The discussion never went far, as Yoshitoki Washuu, the then CCG Director, put a stop on that topic. His reason was that such trivial matters should not have been brought to the table. He then ordered Arima and Shinohara to study that topic elsewhere.

Shinohara did not see such need. He could see it in everyone's eyes. The nail had been hammered in. Even if it was not, they would never shake away an ace's testimony.

He never got to know why Arima went so far to put Amon and Akira together. Arima was never the kind to portray that much interest in staffing.

Perhaps Arima saw something he did not, like what Houji did, but way earlier? How would Arima feel if he learned that he had become a matchmaker?

Shinohara laughed.

Crybaby Amon and Kureo's daughter.

On second thought, it was not a bad combination at all.


Amon gazed at the neatly arranged jewelry inside the glass display.

Rings in unique designs and various sizes, neatly nestled between rows of black velvet grooves. Gold, silver, platinum. Blinding reflection from precious stones. All vied for his heart. None had successfully captured it.

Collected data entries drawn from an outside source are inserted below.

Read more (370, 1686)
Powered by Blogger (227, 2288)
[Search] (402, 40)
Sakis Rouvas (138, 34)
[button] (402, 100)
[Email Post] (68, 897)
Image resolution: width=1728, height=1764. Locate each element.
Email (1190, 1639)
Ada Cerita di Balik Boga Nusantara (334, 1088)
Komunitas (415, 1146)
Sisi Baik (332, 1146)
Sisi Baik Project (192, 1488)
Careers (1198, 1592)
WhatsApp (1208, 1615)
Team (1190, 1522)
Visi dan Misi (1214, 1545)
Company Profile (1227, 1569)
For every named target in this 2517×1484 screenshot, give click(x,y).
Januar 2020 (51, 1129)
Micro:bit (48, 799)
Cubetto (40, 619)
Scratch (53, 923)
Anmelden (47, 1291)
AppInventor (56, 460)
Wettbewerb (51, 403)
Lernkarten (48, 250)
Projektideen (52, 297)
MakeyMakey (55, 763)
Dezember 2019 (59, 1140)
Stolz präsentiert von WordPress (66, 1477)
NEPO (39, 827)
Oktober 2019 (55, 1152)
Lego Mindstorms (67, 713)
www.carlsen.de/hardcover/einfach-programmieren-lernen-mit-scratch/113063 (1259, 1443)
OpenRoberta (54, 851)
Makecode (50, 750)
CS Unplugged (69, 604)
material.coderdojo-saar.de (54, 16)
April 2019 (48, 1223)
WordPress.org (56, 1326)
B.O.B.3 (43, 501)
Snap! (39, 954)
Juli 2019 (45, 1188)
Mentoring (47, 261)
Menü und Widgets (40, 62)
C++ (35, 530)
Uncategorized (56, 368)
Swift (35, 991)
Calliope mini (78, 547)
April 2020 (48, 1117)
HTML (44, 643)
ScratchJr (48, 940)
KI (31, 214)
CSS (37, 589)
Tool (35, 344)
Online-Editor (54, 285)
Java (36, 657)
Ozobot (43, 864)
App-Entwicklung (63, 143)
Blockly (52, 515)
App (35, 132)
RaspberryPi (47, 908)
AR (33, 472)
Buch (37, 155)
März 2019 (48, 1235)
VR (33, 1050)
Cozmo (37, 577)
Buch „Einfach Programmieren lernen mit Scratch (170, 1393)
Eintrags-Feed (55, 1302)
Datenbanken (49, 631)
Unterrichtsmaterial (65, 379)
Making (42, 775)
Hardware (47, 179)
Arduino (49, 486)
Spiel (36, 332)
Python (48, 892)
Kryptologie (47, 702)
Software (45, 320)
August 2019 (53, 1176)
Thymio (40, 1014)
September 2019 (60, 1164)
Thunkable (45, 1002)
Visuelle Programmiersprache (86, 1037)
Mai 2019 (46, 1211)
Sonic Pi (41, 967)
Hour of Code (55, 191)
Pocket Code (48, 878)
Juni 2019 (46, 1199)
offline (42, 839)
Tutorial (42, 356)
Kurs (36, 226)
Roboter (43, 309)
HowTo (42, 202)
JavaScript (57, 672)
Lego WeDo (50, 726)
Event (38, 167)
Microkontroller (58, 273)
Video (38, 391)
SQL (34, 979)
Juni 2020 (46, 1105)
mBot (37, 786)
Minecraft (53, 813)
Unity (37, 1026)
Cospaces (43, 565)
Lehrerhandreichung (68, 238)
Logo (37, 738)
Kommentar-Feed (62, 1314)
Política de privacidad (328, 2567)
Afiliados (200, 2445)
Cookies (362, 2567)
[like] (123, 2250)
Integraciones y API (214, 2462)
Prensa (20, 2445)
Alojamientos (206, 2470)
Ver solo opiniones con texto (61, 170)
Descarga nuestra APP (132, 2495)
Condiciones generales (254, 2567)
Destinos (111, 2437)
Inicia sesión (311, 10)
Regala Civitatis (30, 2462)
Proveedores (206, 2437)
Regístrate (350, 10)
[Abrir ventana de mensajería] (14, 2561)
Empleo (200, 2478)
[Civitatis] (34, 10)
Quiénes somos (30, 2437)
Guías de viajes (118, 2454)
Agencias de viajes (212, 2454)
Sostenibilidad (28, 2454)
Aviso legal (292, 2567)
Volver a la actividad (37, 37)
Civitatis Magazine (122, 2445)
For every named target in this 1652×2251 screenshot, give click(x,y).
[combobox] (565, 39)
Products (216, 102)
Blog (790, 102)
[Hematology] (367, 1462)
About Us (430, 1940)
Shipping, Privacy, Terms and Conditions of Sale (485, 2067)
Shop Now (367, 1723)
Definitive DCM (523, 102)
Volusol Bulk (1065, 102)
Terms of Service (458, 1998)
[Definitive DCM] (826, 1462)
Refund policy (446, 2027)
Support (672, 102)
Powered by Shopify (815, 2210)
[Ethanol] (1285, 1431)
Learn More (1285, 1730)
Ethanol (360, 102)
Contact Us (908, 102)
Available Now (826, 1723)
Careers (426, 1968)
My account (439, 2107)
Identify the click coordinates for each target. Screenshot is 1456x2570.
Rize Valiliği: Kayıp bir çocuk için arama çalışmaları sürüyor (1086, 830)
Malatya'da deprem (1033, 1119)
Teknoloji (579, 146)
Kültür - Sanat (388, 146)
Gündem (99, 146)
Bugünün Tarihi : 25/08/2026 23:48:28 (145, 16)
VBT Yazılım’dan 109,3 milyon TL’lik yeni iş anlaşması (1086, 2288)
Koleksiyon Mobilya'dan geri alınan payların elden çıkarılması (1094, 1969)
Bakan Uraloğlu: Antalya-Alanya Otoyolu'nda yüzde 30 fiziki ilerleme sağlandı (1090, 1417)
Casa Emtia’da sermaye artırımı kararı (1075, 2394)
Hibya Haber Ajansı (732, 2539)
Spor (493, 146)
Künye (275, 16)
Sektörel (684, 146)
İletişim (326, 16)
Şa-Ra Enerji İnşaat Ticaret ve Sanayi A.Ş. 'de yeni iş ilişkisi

"Sir." A woman in a black suit approached him. She opened a square case in her hands, revealing a shimmering platinum ring decorated with a small stone—the ring which had snared him years ago.

Amon's lips curved and gently parted. He recounted times when he thought he had to give up. Finally, the struggle and disappointments were behind him.

"You've come at the right time." Smiling, the staff watched Amon take the ring out and examine it. "We were about to melt this ring. Maybe it's destined."

Destined or not, today was the day he received his paycheck. Using his hard earned money to trade for the ring, the meaning was beyond measure. "Please wrap it for me." Amon placed the ring back into its holder. "I'll pay with cash."

"Thank you, sir." Her hand directed him to a partition at the back. "This way please."

Moments later, Amon came out of the store. Eyes glued to a blue, hand-size paper bag, both hands held it close to his chest, the big man looked like a child carrying an injured sparrow. For something so small to have owned his world, it was unthinkable.

Just… don't make me wait too long.

He still remembered how hurt she was that day. If only she knew his heart was bleeding inside.

Looking at the paper bag that had nested in his hands, he was so glad and proud that he didn't make a compromise, because she deserved the best.

Sirens in discord yanked his head away. Ambulances. One, two… he counted three. A fire engine chased behind. They all made a hard turn to the right at the traffic light two blocks away from him.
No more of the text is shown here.